Lava cascading down the wall of Makaopuhi Crater was hand-colored in this black-and-white photo taken in May 1922. (Historic photo courtesy of Roger and Barbara Myers)

(Volcano Watch is a weekly article written by scientists at the U.S. Geological Survey’s Hawaiian Volcano Observatory.)

In May 1922, the scene at Halemaumau Crater in Kilauea Caldera was spectacular. The level of lava within the crater had been rising since November 1921.

Six months later, upwelling lava and fountains from up to 20 different centers in Halemaumau created lava lakes that reached within 15 m (50 ft) of the crater rim.

On May 13, however, the lava level began to drop rapidly and steadily, and, by May 25, it had dropped almost 150 m (490 ft). Thomas Jaggar, founder and director of the Hawaiian Volcano Observatory at the time, described the fall as “majestic,” as the surface of the lakes, with surmounting crags, subsided as a whole. Swarms of earthquakes — some strong enough to be felt as far away as Hilo — shook the volcano. But that was just the beginning.

On May 26-28, giant collapses of the crater sent ash-laden clouds hundreds of feet high and produced tremendous roaring sounds that were heard several miles away. By the time the collapses ended, Halemaumau had widened by several hundred feet, and the lava column within the crater had dropped at least 300 m (1,000 ft).

Knowing from past experience that lava draining from Halemaumau often fed an eruption or intrusion elsewhere on Kilauea, observatory staff went looking for signs of new eruptive activity. On the night of May 28, a bright glow appeared at Makaopuhi Crater on the volcano’s east rift zone, and an expedition was immediately organized.

Reaching the crater at 3:30 a.m. May 29, they found a long line of vents below the north rim of the crater. Some vents were spattering, while others produced streams of lava that cascaded down the talus slope to form a lava pond at the bottom of Makaopuhi Crater.

Around 9 a.m., observers noticed smoke to the east of Makaopuhi. After trekking through the rainforest for 5 to 7 hours, they discovered “noisy thunderous spouting lava” at the northeast edge of Napau Crater, mostly from the wall of the crater, but also from the plateau above the rim.

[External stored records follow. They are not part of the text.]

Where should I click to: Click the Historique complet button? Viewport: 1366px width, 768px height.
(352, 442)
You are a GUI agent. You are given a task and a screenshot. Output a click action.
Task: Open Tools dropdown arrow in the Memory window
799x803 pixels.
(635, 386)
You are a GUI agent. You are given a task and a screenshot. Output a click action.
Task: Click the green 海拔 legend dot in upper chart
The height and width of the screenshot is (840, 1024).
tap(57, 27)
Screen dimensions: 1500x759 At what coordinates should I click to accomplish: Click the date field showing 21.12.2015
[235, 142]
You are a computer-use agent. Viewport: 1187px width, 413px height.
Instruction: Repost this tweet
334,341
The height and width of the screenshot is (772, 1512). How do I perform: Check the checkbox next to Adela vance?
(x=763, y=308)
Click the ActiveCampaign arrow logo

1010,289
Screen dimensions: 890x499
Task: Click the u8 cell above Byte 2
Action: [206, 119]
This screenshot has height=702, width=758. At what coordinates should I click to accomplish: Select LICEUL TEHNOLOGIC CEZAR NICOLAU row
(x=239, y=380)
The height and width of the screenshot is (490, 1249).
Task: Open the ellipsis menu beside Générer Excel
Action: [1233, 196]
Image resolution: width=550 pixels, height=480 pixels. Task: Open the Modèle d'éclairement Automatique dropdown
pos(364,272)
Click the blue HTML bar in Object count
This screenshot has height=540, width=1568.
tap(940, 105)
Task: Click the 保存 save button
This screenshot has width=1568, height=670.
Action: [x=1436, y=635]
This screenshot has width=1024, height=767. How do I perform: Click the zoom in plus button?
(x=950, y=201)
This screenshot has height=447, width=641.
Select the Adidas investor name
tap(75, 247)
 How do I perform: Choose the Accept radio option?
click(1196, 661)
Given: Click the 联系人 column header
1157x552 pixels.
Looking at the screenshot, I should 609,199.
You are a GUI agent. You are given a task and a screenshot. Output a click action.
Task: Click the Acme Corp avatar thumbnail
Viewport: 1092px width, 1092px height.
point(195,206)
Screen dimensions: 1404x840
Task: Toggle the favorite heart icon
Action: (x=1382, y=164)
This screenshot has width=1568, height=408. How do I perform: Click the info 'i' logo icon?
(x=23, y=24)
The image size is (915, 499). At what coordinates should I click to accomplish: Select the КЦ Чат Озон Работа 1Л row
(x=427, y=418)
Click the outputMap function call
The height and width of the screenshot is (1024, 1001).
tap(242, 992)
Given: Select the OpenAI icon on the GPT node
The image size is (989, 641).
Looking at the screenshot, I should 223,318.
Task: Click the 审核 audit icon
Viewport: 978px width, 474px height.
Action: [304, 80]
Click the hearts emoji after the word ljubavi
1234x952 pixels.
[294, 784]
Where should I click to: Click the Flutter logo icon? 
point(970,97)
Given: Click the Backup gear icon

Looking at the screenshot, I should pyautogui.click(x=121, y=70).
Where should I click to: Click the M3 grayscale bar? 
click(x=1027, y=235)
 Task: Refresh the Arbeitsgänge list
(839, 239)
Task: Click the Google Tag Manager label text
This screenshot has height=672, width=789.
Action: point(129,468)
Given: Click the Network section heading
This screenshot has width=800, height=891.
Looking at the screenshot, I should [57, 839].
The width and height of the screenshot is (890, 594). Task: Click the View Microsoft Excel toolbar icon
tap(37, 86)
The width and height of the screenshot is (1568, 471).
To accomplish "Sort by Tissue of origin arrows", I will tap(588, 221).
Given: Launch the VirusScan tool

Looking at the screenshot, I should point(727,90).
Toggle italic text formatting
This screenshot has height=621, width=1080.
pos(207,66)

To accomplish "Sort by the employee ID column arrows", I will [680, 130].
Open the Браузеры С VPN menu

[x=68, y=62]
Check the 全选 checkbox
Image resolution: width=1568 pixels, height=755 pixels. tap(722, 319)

Meanwhile, activity at Makaopuhi waned and appeared to have ceased by the end of the day. The Napau phase of the eruption also lasted only about a day. A small amount of lava from this eruption was later found in a crater northeast of Napau.

The impressive summit lava level drop during the May 1922 eruption was not unusual for that time period. Similar drops in level, also corresponding to rift zone eruptions and intrusions, occurred in 1919, 1923 and 1924.

While not as visually spectacular as the massive draining events of the 1920s, the drop in summit lava level during the recent Kamoamoa eruption was just as rapid. We estimate that the level dropped at least 130 m (425 ft), most of it on the first day of the 5-day-long eruption.

Because we now have continuously recording instruments on Kilauea’s east rift zone, as well as at its summit, we know that the summit lava level drop was not the first signal of the impending Kamoamoa eruption.

About 15 minutes before the summit began subsiding, Puu Oo, on Kilauea’s east rift zone, started to subside as magma was drawn toward the eruption site from storage areas in the rift. Thus, we know that the eruption was not driven by overpressure in the summit magma system.

The 2011 Kamoamoa eruption was monitored by a diverse suite of remote instruments that was unavailable to Jaggar when he observed the 1922 eruption. One can only imagine what he would think of the data streams that are collected today and help us understand and ultimately forecast eruptions.